TEKS DOKUMEN -
Qawaid Qur’aniyyah Kaidah Ke 31 – Pergaulilah Mereka dengan Cara yang Patut
Allah berfirman:
وَعَاشِرُوهُنَّ
بِٱلْمَعْرُوفِ
“Dan bergaullah
dengan mereka menurut cara yang patut.” (QS. An Nisaa': 19)
Ini adalah kaidah Qur`āniy dan keimanan yang erat
hubungannya dengan realitas sosial manusia, terlebih khusus di bidang interaksi
sosial. Kaidah Qur`āniy ini ditunjukkan oleh firman Allah Ta’ālā:
يَٰٓأَيُّهَا ٱلَّذِينَ ءَامَنُوا۟
لَا يَحِلُّ لَكُمْ أَن تَرِثُوا۟ ٱلنِّسَآءَ كَرْهًا ۖ وَلَا تَعْضُلُوهُنَّ
لِتَذْهَبُوا۟ بِبَعْضِ مَآ ءَاتَيْتُمُوهُنَّ إِلَّآ أَن يَأْتِينَ بِفَٰحِشَةٍ
مُّبَيِّنَةٍ ۚ وَعَاشِرُوهُنَّ بِٱلْمَعْرُوفِ ۚ فَإِن كَرِهْتُمُوهُنَّ
فَعَسَىٰٓ أَن تَكْرَهُوا۟ شَيْـًٔا وَيَجْعَلَ ٱللَّهُ فِيهِ خَيْرًا كَثِيرًا
«Hai orang-orang yang beriman, tidak halal bagi kamu mempusakai wanita
dengan jalan paksa dan janganlah kamu menyusahkan mereka karena hendak
mengambil kembali sebagian dari apa yang telah kamu berikan kepadanya,
terkecuali bila mereka melakukan pekerjaan keji yang nyata. Dan bergaullah dengan mereka secara patut.

DATA TERSEDIA -
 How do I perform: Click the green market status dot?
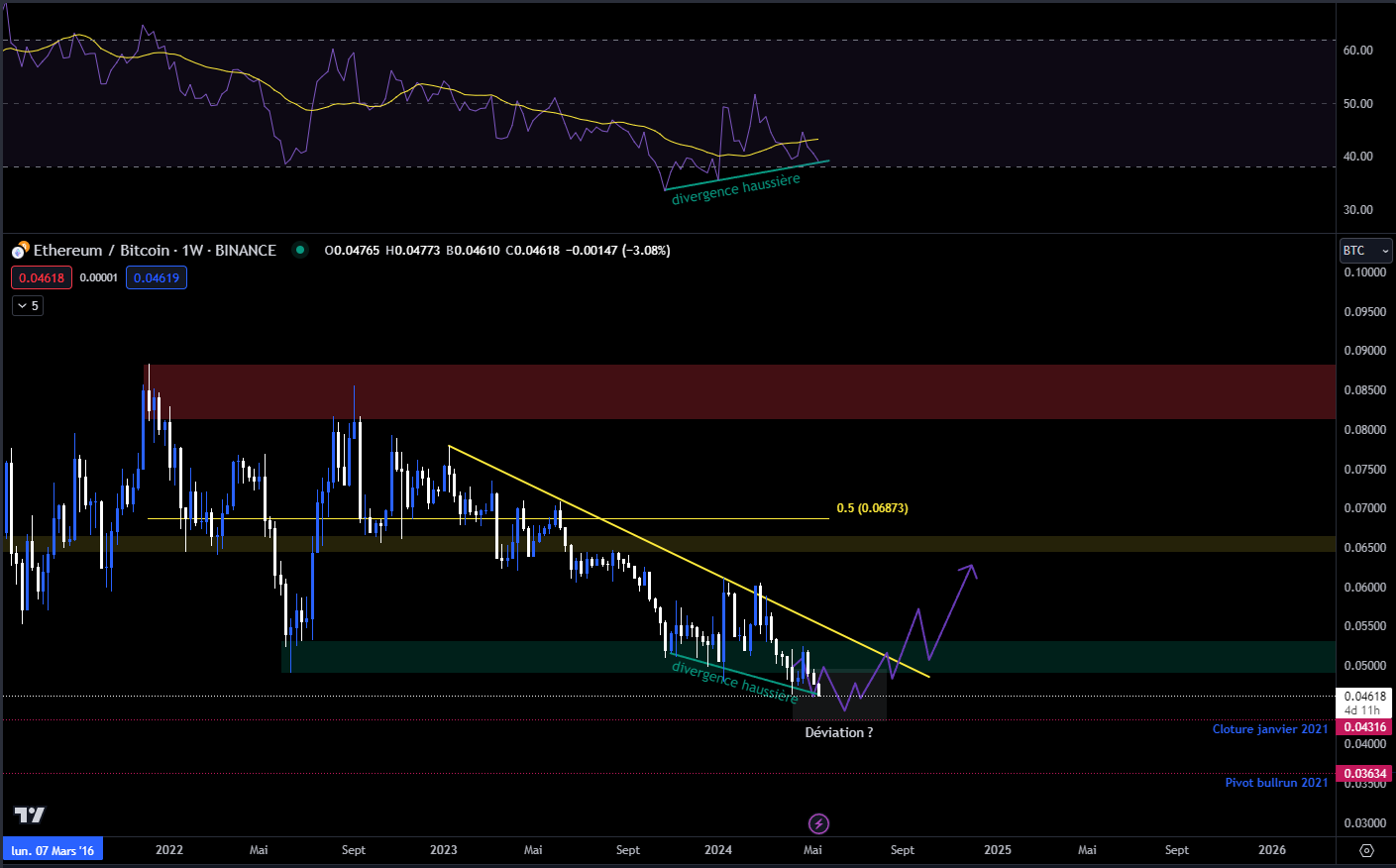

SOAL TUGAS A -
Menurut teks tentang kaidah Qur’aniyyah ke-31 ini, dari surah dan ayat mana firman "Dan bergaullah dengan mereka menurut cara yang patut" dikutip?
SOAL TUGAS B -
Perbarui bagian teks kaidah ini dari "Ini adalah kaidah" sampai "mereka secara patut." dengan mengganti "realitas" menjadi "kenyataan".

JAWABAN BENAR A -
QS. An Nisaa': 19

JAWABAN BENAR B -
Ini adalah kaidah Qur`āniy dan keimanan yang erat
hubungannya dengan kenyataan sosial manusia, terlebih khusus di bidang interaksi
sosial. Kaidah Qur`āniy ini ditunjukkan oleh firman Allah Ta’ālā:
يَٰٓأَيُّهَا ٱلَّذِينَ ءَامَنُوا۟
لَا يَحِلُّ لَكُمْ أَن تَرِثُوا۟ ٱلنِّسَآءَ كَرْهًا ۖ وَلَا تَعْضُلُوهُنَّ
لِتَذْهَبُوا۟ بِبَعْضِ مَآ ءَاتَيْتُمُوهُنَّ إِلَّآ أَن يَأْتِينَ بِفَٰحِشَةٍ
مُّبَيِّنَةٍ ۚ وَعَاشِرُوهُنَّ بِٱلْمَعْرُوفِ ۚ فَإِن كَرِهْتُمُوهُنَّ
فَعَسَىٰٓ أَن تَكْرَهُوا۟ شَيْـًٔا وَيَجْعَلَ ٱللَّهُ فِيهِ خَيْرًا كَثِيرًا
«Hai orang-orang yang beriman, tidak halal bagi kamu mempusakai wanita
dengan jalan paksa dan janganlah kamu menyusahkan mereka karena hendak
mengambil kembali sebagian dari apa yang telah kamu berikan kepadanya,
terkecuali bila mereka melakukan pekerjaan keji yang nyata. Dan bergaullah dengan mereka secara patut.